「それで、私にどうしろと?」
「……だから、統一する国を五つにするべきだ。撫子様以外、私たち王は皆そう考えています」
見目麗しい女性と、眼鏡の男性が向かい合っている。
革張りのブラウンのソファと、ガラスのテーブル。 それだけならバランスのとれた空間も、悪趣味なまでに装飾の施されたシャンデリアと骨董品が台無しにしていた。
そんな不調和な空間であったけれども、彼女……大和撫子の美しさはそのままであった。
「それで、私にどうしろと?」
撫子の言葉は先程と変わらなかった。同じ台詞を何度言ったかわからないくらいだ。だが表情からはそれを苦にするような態度は微塵も見えず、瞳はまっすぐと目の前の男を見ている。

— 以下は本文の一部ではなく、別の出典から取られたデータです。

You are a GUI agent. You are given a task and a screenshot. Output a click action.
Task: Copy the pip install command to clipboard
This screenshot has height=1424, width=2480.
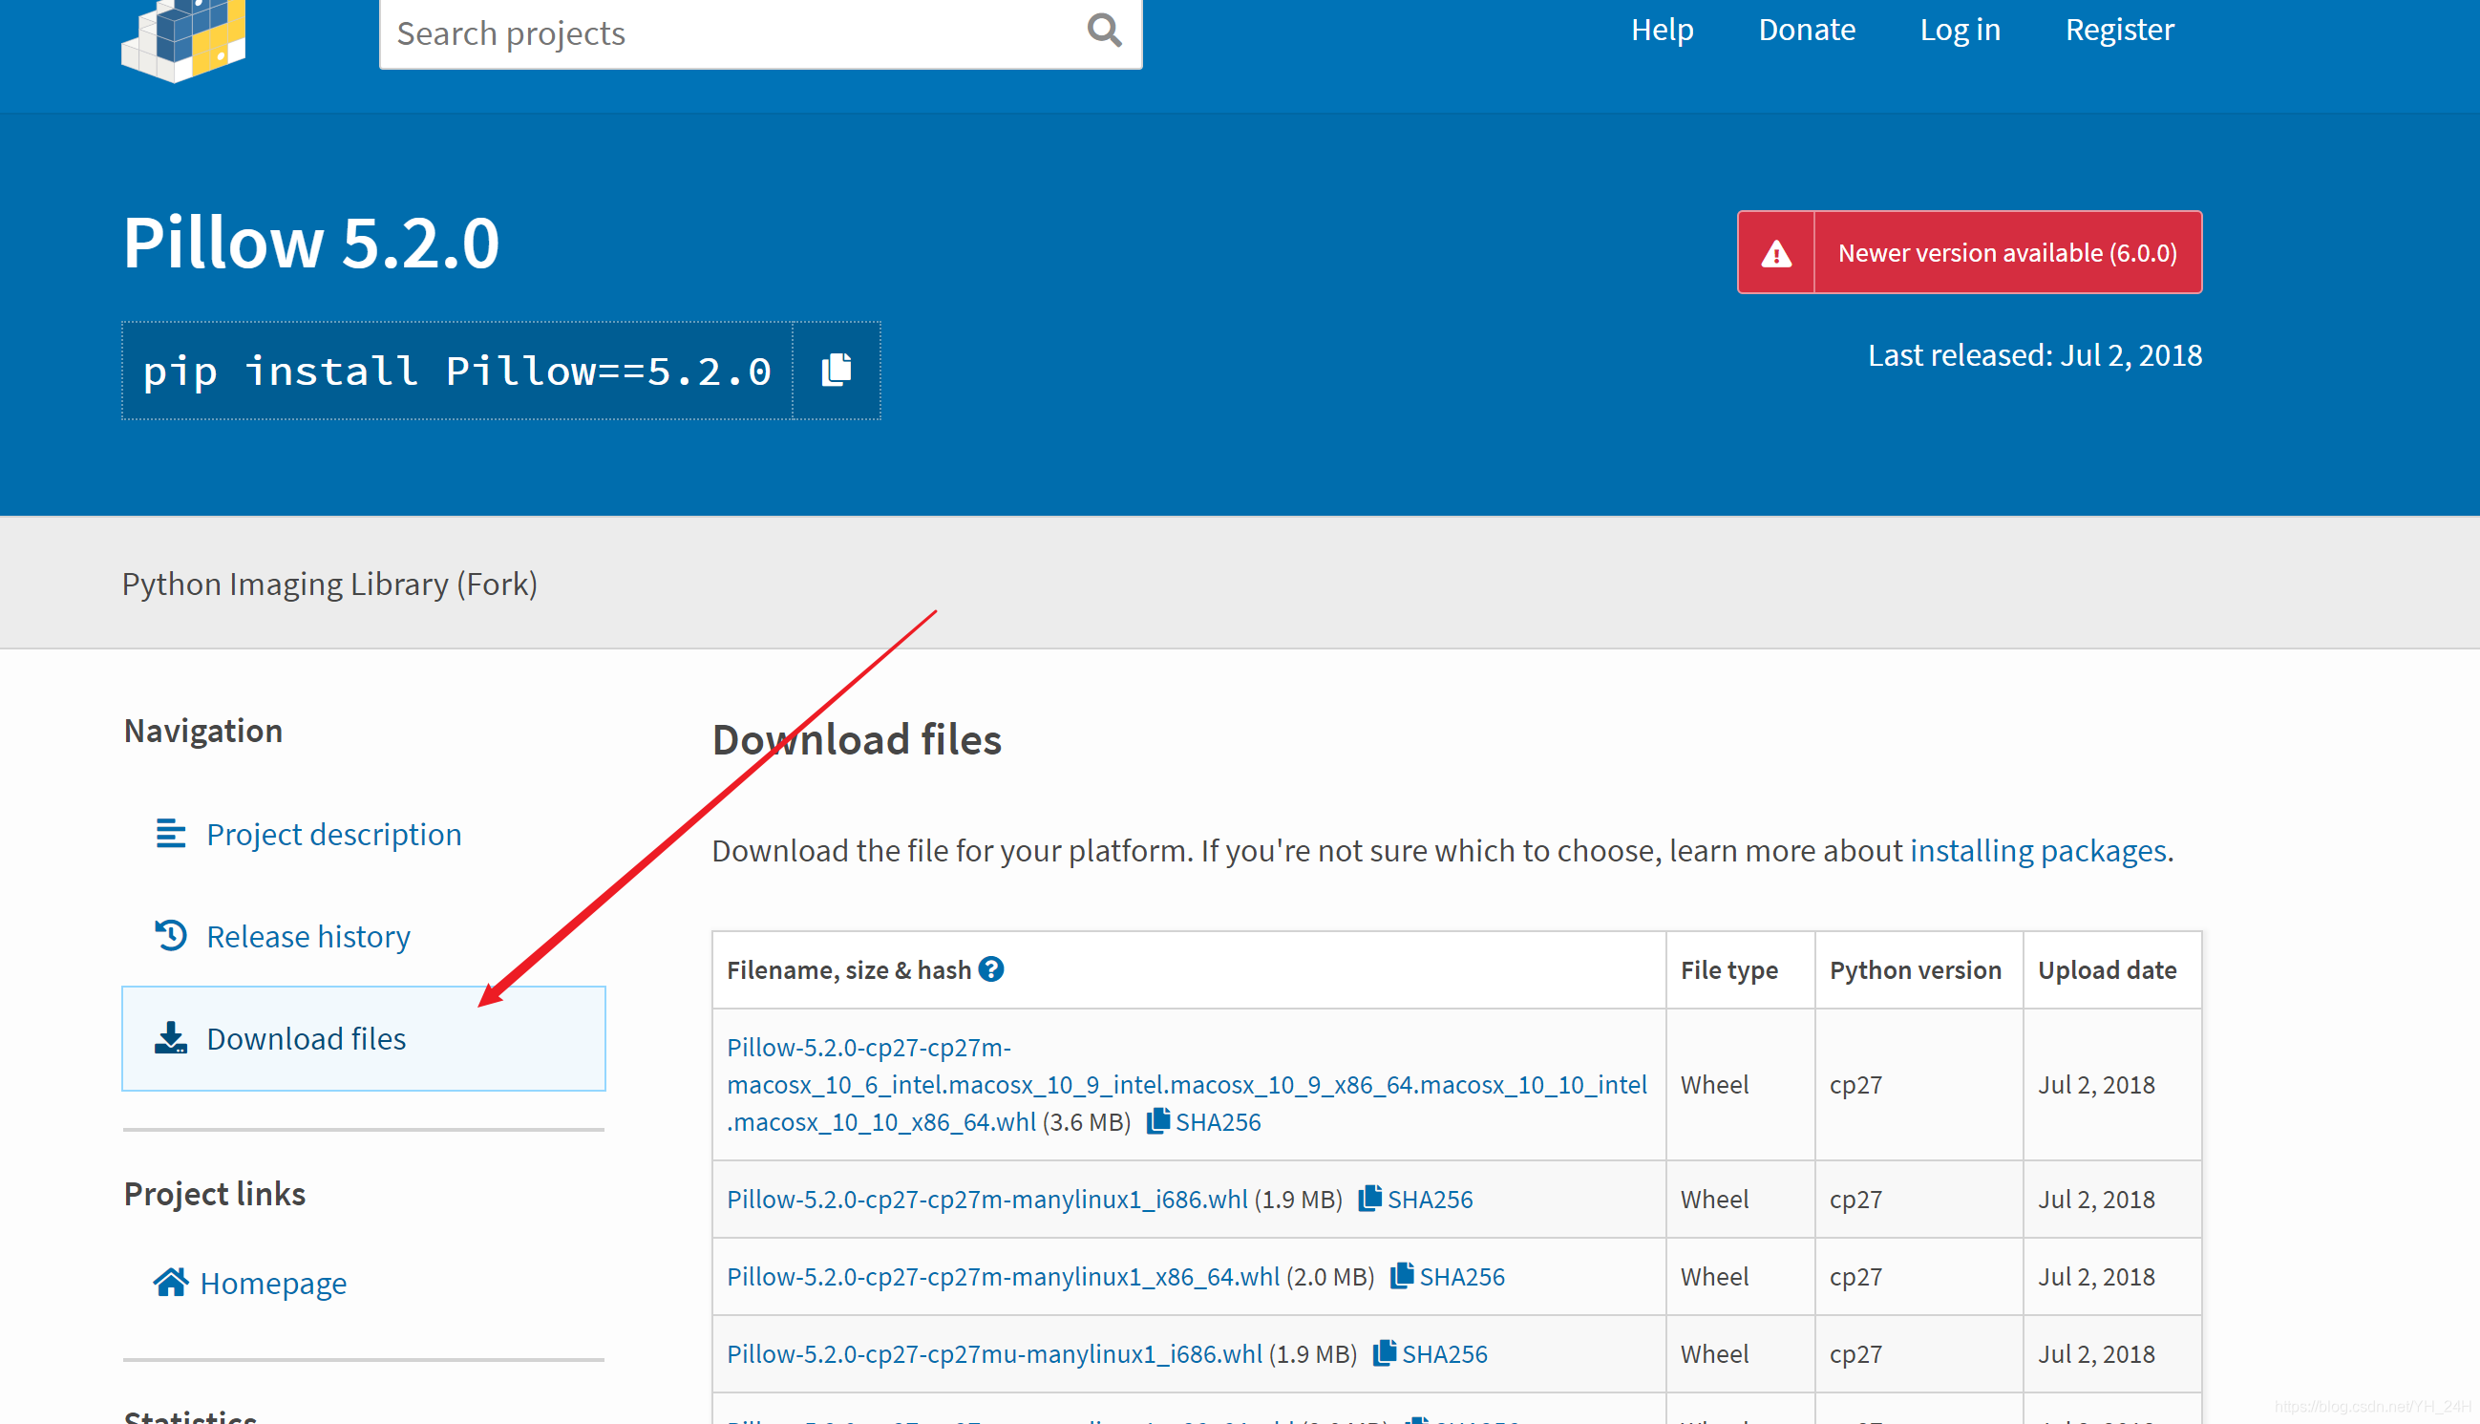click(836, 371)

同じ言葉を繰り返しているのはなにも撫子だけではない。貴族国の王、キンチ・メラン。彼もまた数回目になる台詞を紡いだ。
最終的にはため息。
それでも撫子は冷静だった。キンチの言いたいことを理解しているのか、そうでないのか。おっとりとした口調で続ける。
「キンチ王」
ぴしゃり、と。
「今回は本当にご招待ありがとうございます。だから……早く用件をおっしゃってくださらないかしら?」
とうとう、キンチの背中がぐったりと曲がった。これ以上遠回しにいっても仕方がないのかもしれない。
「……失国(しっこく)の存在を無くしてしまいましょう。国民にはそういうものがあると伝えて、我々との伝達は実質無くす。意味の無い国なのですから」
「そんなことは致しません」
キンチの台詞が出るのと、撫子の台詞が出るのにほとんど差はなかった。